→ **Task item**: Everything from the line containing "Click the orange" through the line containing "The width and" in the listing below should be copied exactly, and nothing more.

═════ Records for the task

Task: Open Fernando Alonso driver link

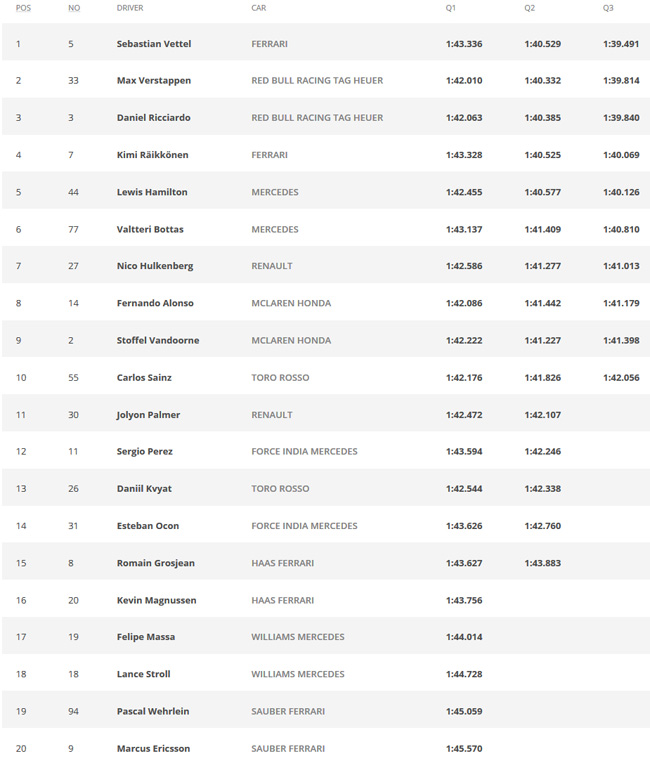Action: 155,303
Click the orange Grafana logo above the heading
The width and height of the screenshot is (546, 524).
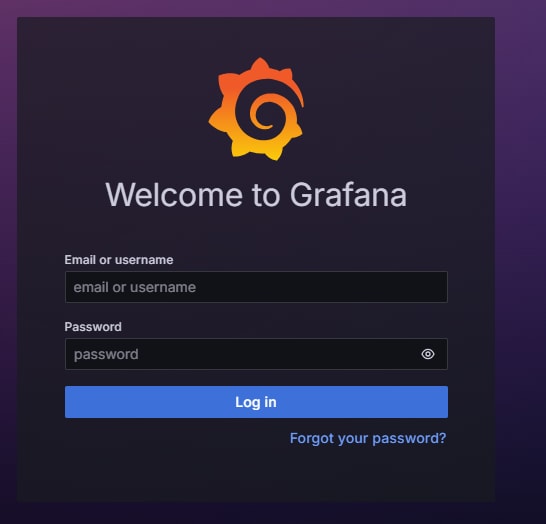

══════════
═════ Records for the task

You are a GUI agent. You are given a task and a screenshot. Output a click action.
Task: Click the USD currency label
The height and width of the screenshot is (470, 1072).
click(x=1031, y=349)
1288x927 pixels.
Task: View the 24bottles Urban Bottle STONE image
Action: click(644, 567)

══════════

→ **Solved problem**:
Click the orange Grafana logo above the heading
The width and height of the screenshot is (546, 524).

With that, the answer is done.